# [Tasks to carry out]
1. Copy the Cinderella ballet article between "The three-act romantic" and "and star girls.", inclusive, switching "grasshoppers" to "butterflies".
2. Pick up the Cinderella ballet article after its last sentence and keep writing.

# [Selection]
───
This Mother's Day weekend, Ballet Tucson's own professional dancers will take on the roles of the fairy-tale pair in the romantic story ballet.
"This is the first time we've had our fully professional company doing Cinderella," says Ballet Tucson artistic director Mary Beth Cabana.
For an extra added kick, the storybook lovers are played by real-life wife-and-husband Jenna Johnson and Daniel Precup, Ballet Tucson's principals. And their steps have been choreographed by ballet superstars.
Former American Ballet Theatre dancers John Gardner and Amanda McKerrow (also married) have been associated with the Tucson company part-time the last two seasons. For Cinderella, they created new dances for the crucial ballroom scene during which Cinderella and her Prince are smitten: "They contributed the variations and pas de deux that Cinderella and the Prince do in the ballroom scene. Cinderella is all gussied up. The Prince lays his eyes on her and falls in love."
The two Ballet Tucson stars have been "getting wonderful coaching from Amanda and John," Cabana says.
The three-act romantic ballet tells the timeless tale of the impoverished young woman who wins her Prince with the help of some fairy godmothers and a certain glass shoe. Ballet Tucson's professional dancers take on all the principal roles, but the troupe's Ballet Arts school will still provide about 100 young dancers, from tots to teens, to dance the minor parts of pages, grasshoppers and star girls.
"It's the traditional story, with pretty scenery and lots of scenes," Cabana says. The settings alternate from Cinderella's ashy fireplace in her stepmother's house, to a garden where she encounters the helpful fairies, and from the ballroom to a moving "travelogue" of the countries the Prince journeys to in an effort to find his vanished love.
Based on the French fairy tale Cendrillon by Perrault, Cinderella first was staged as a ballet as early as 1813. But nearly all modern versions--including Ballet Tucson's--have their origins in a 1945 Bolshoi version set to the music of Prokofiev.
"It's a wonderful story, and I'm proud of the production," Cabana says.
───
# [Information supplied]
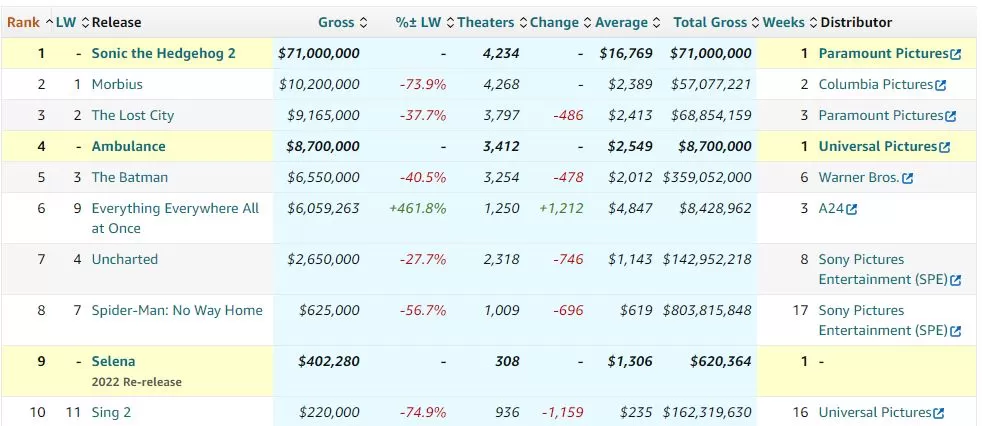Click external link icon beside Universal Pictures, Ambulance row
Screen dimensions: 982x426
click(944, 147)
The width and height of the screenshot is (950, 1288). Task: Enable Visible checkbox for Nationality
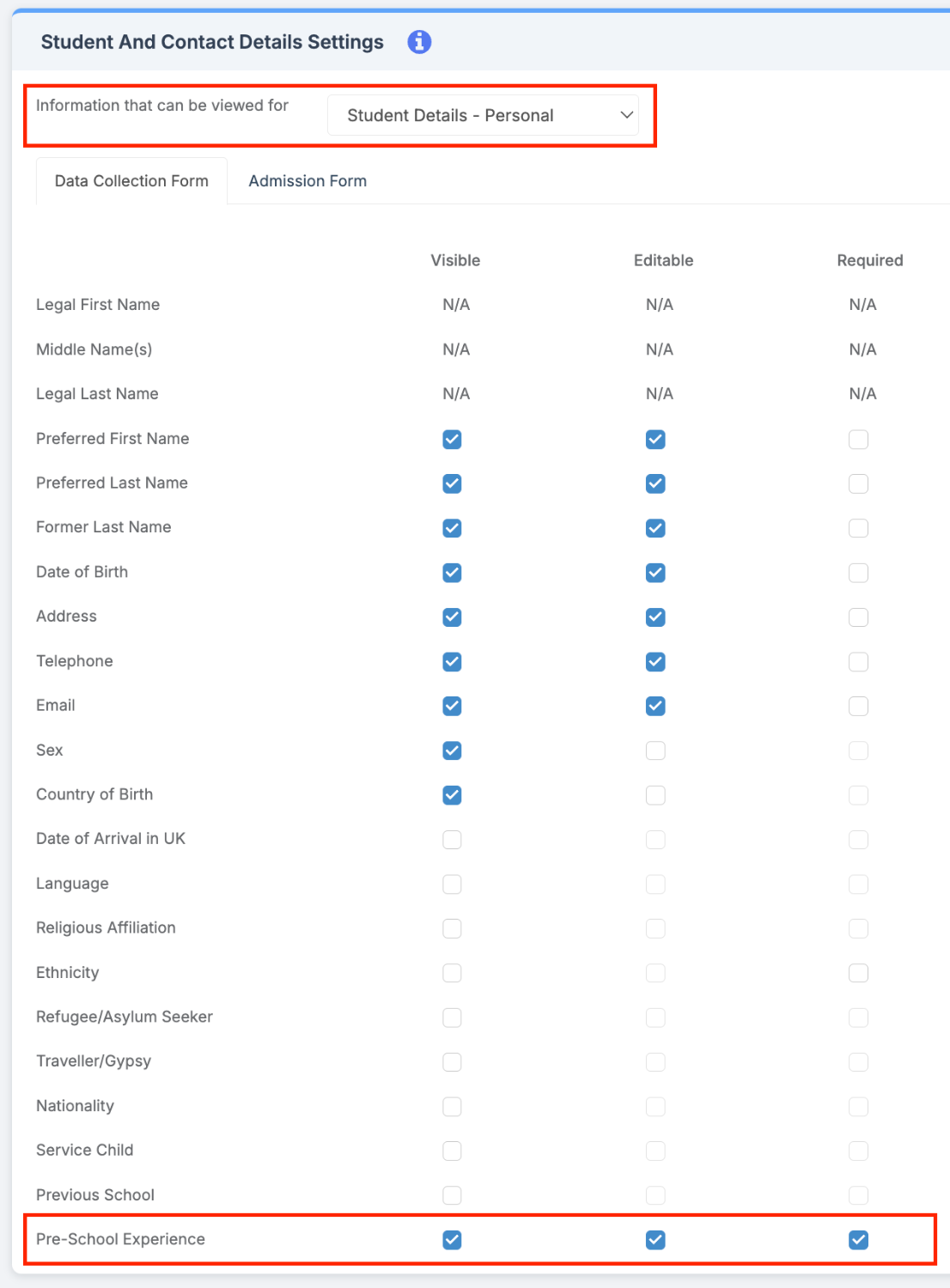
───
# [Expected results]
1.
The three-act romantic ballet tells the timeless tale of the impoverished young woman who wins her Prince with the help of some fairy godmothers and a certain glass shoe. Ballet Tucson's professional dancers take on all the principal roles, but the troupe's Ballet Arts school will still provide about 100 young dancers, from tots to teens, to dance the minor parts of pages, butterflies and star girls.

2.
The McKerrow-Gardner choreography is not the only innovation in the company's new Cinderella. With 18 pro dancers and trainees in the troupe, the choreography throughout has been ramped up. Former Ballet Tucson choreographer Mark Schneider and associate artistic director Chieko Imada composed most of the movement for the troupe's first Cinderella in 2002, setting it on advanced students. But now that Ballet Tucson has gone pro, Schneider came back to rework the dances.
"He beefed it up for the level of dancers we have now," Cabana says.
Young men were in short supply when Ballet Tucson used primarily dancers from its school. Now the troupe has a strong corps of young men, including Isaac Sharratt, Stuart Lauer, Michael Dunsmore and Daniel Escudero, all of whom distinguished themselves with muscular, showy dancing in the Dance and Dessert concert in March.
For Cinderella, Schneider has them playing the Prince's macho band of buddies. All four get to show off their chops at the ball where the Prince is meant to find a bride, doing tour-de-force dances with reams of hopeful young ladies.
The red-headed Sharratt also plays the Pumpkin Fairy, who metamorphoses into Cinderella's grand carriage.
"We have a full coach," Cabana says. "Two unicorns pull it--Stuart Lauer and Michael Dunsmore."
The troupe also has a strong contingent of up-and-coming young female dancers. Megan Terry, Erica Alvarado, Emily Conelly and Aurora Frey play the Four Seasons Fairies. Samantha Chang dances the Time Fairy, who keeps track of the minutes to midnight, when the fairies' spell runs out.
Meredith Dulaney dances the Fairy Godmother, who transforms Cinderella from raggedy maid into glittering lady, and Deanna Doncsecz plays the wicked Stepmother who does everything she can to keep Cinderella among the cinders.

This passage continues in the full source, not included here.